## Work request
If a line in the entries below holds the string "question", copy it.

+++ Record excerpts +++

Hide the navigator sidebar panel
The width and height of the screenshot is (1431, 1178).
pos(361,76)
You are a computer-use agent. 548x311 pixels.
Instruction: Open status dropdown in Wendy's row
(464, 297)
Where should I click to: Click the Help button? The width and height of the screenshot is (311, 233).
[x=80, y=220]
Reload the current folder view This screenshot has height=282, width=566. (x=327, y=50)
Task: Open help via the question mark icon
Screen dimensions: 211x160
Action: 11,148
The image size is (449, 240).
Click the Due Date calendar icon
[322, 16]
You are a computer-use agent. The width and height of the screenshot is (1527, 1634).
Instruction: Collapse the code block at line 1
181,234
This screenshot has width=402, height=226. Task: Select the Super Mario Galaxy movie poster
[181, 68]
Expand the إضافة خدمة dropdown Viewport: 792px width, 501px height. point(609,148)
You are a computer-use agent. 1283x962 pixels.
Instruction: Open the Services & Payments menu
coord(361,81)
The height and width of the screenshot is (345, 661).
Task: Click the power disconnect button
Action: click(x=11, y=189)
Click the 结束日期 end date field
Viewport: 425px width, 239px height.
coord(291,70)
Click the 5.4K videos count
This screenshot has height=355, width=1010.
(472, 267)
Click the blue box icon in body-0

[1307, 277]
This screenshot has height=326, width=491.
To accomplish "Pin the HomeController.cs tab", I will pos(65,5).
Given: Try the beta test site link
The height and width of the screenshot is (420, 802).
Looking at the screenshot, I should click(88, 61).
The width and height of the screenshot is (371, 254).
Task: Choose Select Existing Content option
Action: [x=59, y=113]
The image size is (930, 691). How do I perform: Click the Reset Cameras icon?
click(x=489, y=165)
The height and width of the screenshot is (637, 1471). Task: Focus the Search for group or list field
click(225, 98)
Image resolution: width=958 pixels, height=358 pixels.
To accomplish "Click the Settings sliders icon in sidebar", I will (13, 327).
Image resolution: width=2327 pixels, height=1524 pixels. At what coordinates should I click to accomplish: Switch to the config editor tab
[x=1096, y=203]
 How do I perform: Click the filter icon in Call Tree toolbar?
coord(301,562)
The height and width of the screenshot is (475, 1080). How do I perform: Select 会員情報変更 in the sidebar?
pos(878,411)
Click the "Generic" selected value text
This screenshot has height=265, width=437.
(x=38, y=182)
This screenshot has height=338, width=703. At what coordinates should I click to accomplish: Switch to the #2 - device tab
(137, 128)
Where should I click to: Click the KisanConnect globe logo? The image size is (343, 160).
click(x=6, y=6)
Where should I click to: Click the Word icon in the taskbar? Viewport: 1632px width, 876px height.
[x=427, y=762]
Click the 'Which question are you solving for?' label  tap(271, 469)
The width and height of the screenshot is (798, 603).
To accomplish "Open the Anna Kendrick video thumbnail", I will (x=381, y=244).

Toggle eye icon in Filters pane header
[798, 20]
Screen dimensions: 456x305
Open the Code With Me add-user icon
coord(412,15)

+++

## Output below
Task: Open help via the question mark icon
Click the 'Which question are you solving for?' label  tap(271, 469)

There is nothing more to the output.